Complete Communion

Complete Communion

Having shook up the jazz world with Ornette Coleman’s quartet beginning in 1959, trumpeter Don Cherry soon branched out on his own and became a major figure in his own right among the avant-garde. Complete Communion is the first of three albums he made for Blue Note in the mid-’60s. The quartet, with tenor saxophonist Gato Barbieri, bassist Henry Grimes and drummer Ed Blackwell, has a ragged, loose-limbed energy akin to Coleman’s group, although Cherry plays cornet, not the pocket trumpet he used with Coleman (and would return to soon enough). Cherry and Blackwell were partners in Coleman’s group, and their shared language does much to shape the sound of this set. But Cherry’s rapport with the Argentine Barbieri seems equally effortless — Complete Communion indeed — on these snappy unison themes and folkish melodies over abstract swinging rhythm. Barbieri’s own work in the ’70s veered toward a smoother, more electric Latin-funk sound; here he hits on some Ornette-like phraseology at times but emerges with an earthy, adventurous voice of his own. The entire album is two four-part suites, “Complete Communion” and “Elephantasy,” with transitions between individual movements that are fairly easy to discern. Blackwell’s hand-drum sounds on “Remembrance,” the last section of “Complete Communion,” come as a surprise and provide persistent intrigue, as do Grimes’ meaty bass solos at roughly the 12-minute and 17-minute mark. “Elephantasy” begins in a similar free-spirited medium swing mode, with tightly executed melodic passages and departures.

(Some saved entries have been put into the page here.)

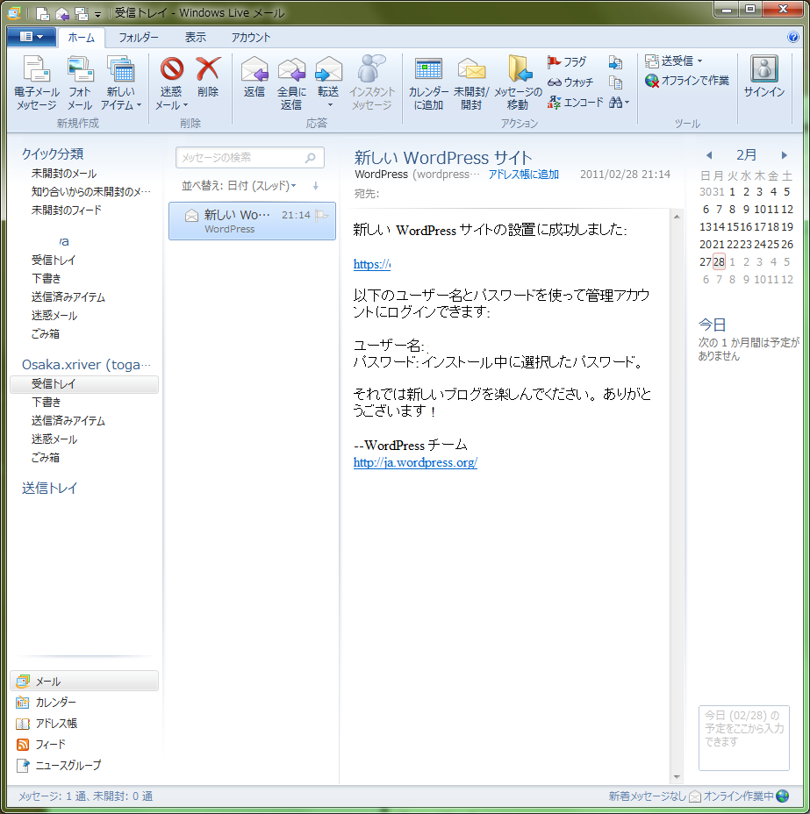Go to next month in calendar

784,155
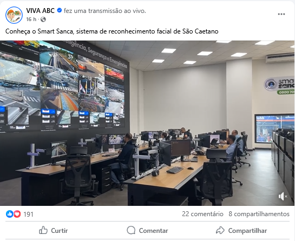Click the verified badge next to VIVA ABC

pos(60,10)
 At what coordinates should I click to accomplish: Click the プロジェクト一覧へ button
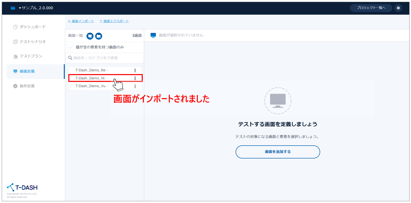tap(371, 8)
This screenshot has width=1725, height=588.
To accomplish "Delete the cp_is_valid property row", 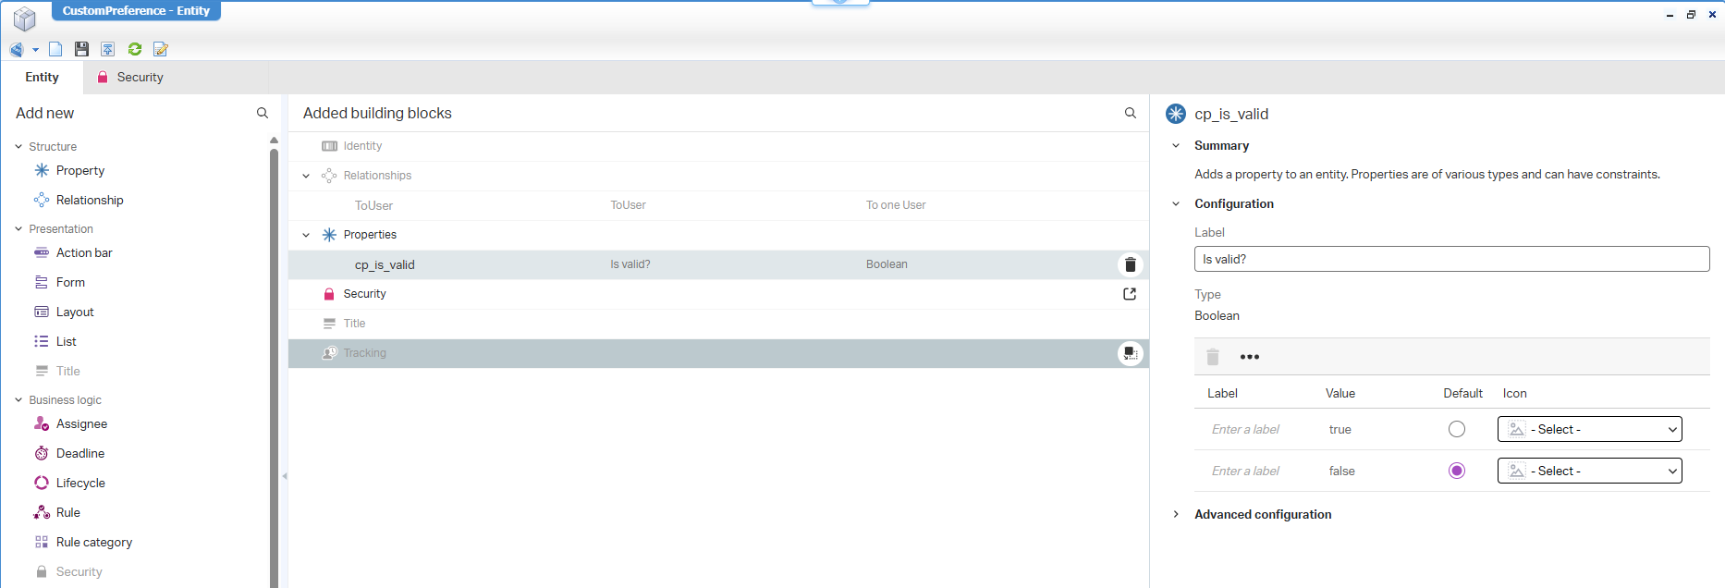I will 1130,264.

Grimes comes alive here as well, bowing beautifully on the chamber-like, out-of-tempo “Our Feelings” and taking a burning bowed solo as well on the uptempo “Bishmillah.” The bassist was in the midst of a celebrated career resurgence when he succumbed to covid-19 in April 2020 at age 84. Complete Communion is one of his standout performances and a defining part of the Henry Grimes legacy.